Coleman’s article for today is a literature review of digital anthropology – what anthropologists are finding based on their field research on the internet and other things digital. Based on the proposals that I’ve read, this article is now less relevant for most of you, given your focus on research, but perhaps this article may still give you ideas and concepts through which you can analyze your research topic.
As a reminder, Coleman wants us to remember that while the digital isn’t everything, it is quite pervasive – but we need to be careful, as Ginsburg reminds us, that “sweeping visions of the digital age betray a constitutive mypopia built on very particular exclusions” (Coleman 2010, 490). To make her review of the field of digital anthropology more clear, she divides it into three areas.
Cultural politics of digital media. This is largely what we read last week – looking at how the digital has reshaped diasporic communities, marginalized communities, and how the cultural politics of real life plays out in the digital. In this arena, not in particular the range of what constitutes the digital, from social media to the internet to telephones.

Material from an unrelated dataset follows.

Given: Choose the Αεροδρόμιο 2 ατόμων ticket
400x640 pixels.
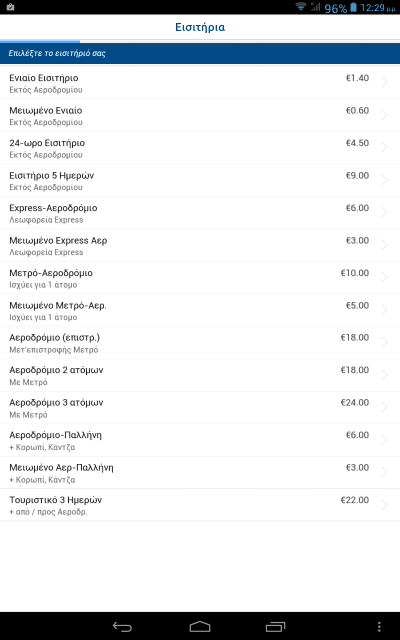Looking at the screenshot, I should (200, 376).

Vernacular cultures of digital media. This arena focuses more on what’s happening in cyberspace – looking at particular social practices as they develop and play out in the digital. Particular types of interactions take place in the digital, giving rise to cultural practices that often play out IRL. Even the use of “IRL,” as in LMAO, FOMO, etc., are linguistic terms that originated in the digital but have been transported into real life, meatspace interactions. Coleman herself has looked into this, in her well-known study of Anonymous (as well as internet trolls, etc.).
Prosaics of digital media. This arena emphasizes “uncovering the lived experiences of digital media” (Coleman 2010, 495), including the material and ideological functions of digital technologies. This is a wider arena, everything from ‘mail order brides’ to internet piracy, financial transactions to journalism. The digital has changed everything, from our health practices to our work.